» **Geëxtraheerde tekst**
○ ○ ○

In deze brief wordt eerst ingegaan op de geïmplementeerde richtlijnen gevolgd door
de implementatieachterstand zoals die op 1 juli 2025 gold. Daarna worden de oorzaken
van deze achterstand behandeld en worden de richtlijnen die het volgende kwartaal
moeten worden geïmplementeerd genoemd. Vervolgens volgt een opsomming van de ingebrekestellingprocedures
die de Europese Commissie tegen Nederland is gestart als gevolg van niet-tijdige implementatie.
Mede op verzoek van uw Kamer zijn ook de lopende infracties wegens (vermeende) onjuiste
implementatie in het overzicht ingebrekestellingen per departement opgenomen.
Departement
Tijdig Geïmplementeerde richtlijnen
Geïmplementeerde achterstallige richtlijnen
AenM
AZ
BuZa
1
1
BZK
Def
EZ
Fin
IenW
1
JenV
1
1
KGG
LVVN
1
OCW
SZW
VRO
VWS
1
Totaal
3
4
Huidige achterstand
De achterstand bij het begin van dit kwartaal bedroeg 15 richtlijnen t.o.v. 16 richtlijnen
in het vorige kwartaal. De 15 achterstallige richtlijnen zijn aan de volgende ministeries
toegedeeld: KGG (3), FIN (1), OCW (1), SZW (1), AenM (1), IenW (3) en JenV (5).
De overschrijding van de implementatiedatum varieert sterk, van 1 tot 1.260 dagen.
Een exacte aanduiding van de overschrijding per richtlijn is te vinden in bijgevoegd
kwartaaloverzicht.
Achterstanden en hun oorzaken
Wat betreft de oorzaken voor de implementatieachterstand ultimo eerste kwartaal 2025
speelt een aantal factoren een rol. Deze factoren worden hieronder per ministerie
toegelicht.
KGG
Richtlijn (EU) 2023/2413[A] van het Europees Parlement en de Raad van 18 oktober 2023
tot wijziging van Richtlijn (EU) 2018/2001, Verordening (EU) 2018/1999 en Richtlijn
98/70/EG wat de bevordering van energie uit hernieuwbare bronnen betreft, en tot intrekking
van Richtlijn (EU) 2015/652 van de Raad
Uiterste implementatiedatum: 1 juli 2024
Richtlijn (EU) 2023/2413 betreft een omvangrijke wijziging van Richtlijn (EU) 2018/2001
(Renewable Energy Directive/RED), waarbij verschillende implementatietermijnen gelden. Voor een aantal van de
zogenaamde «versnellingsartikelen» die er voor moeten zorgen dat projecten voor hernieuwbare
energie sneller uitgerold kunnen worden geldt een uiterste implementatiedatum van
1 juli 2024. De Tweede Kamer is hierover geïnformeerd bij brief van 7 juni 2024 (Kamerstuk
31 239, nr. 396).

○ ○ ○

» **Vastgelegde gegevens**
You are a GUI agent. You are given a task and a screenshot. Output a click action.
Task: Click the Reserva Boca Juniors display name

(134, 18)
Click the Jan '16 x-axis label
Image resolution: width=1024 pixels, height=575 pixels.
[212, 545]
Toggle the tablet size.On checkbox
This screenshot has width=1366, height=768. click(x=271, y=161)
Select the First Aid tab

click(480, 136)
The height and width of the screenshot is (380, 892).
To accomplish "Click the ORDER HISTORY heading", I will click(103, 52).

○ ○ ○

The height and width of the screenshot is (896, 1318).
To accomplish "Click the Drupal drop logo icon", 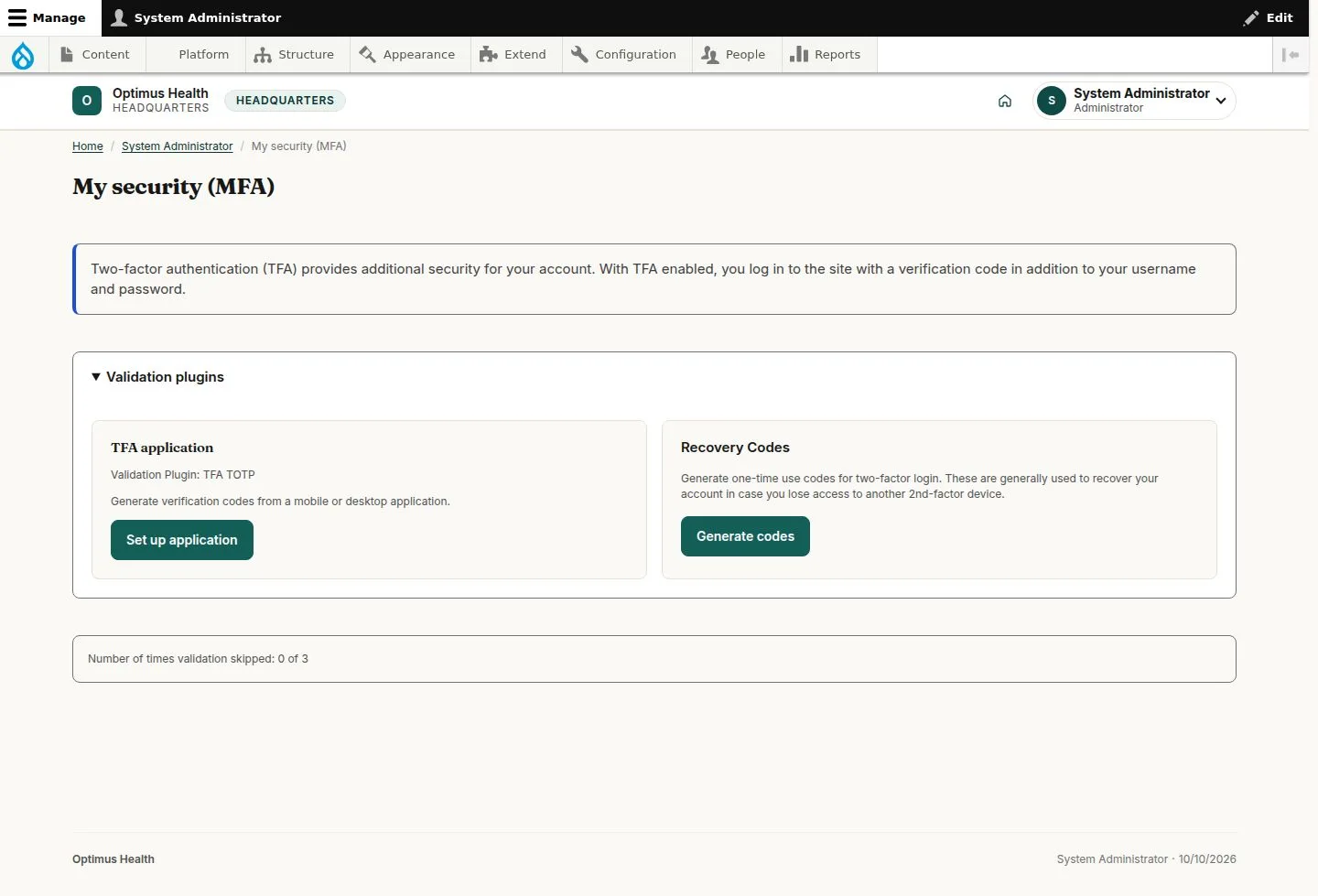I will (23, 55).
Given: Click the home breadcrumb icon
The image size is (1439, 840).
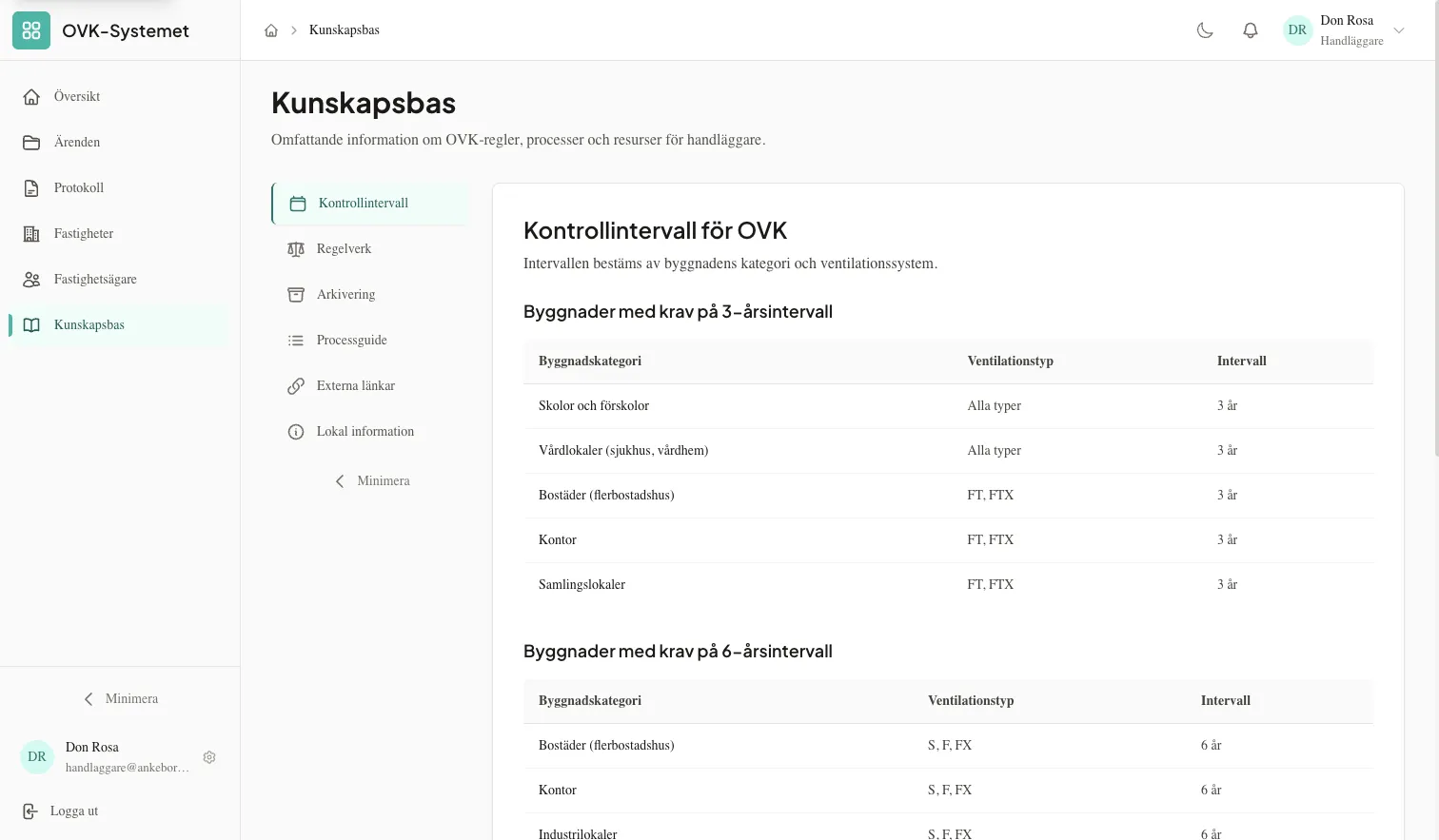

○ ○ ○

» **Uit te voeren opdracht**
Haal uit de brief over de implementatie van EU-richtlijnen het gedeelte van "De overschrijding van" tot en met "kwartaaloverzicht." woordelijk over.

» **Uitvoer**
De overschrijding van de implementatiedatum varieert sterk, van 1 tot 1.260 dagen.
Een exacte aanduiding van de overschrijding per richtlijn is te vinden in bijgevoegd
kwartaaloverzicht.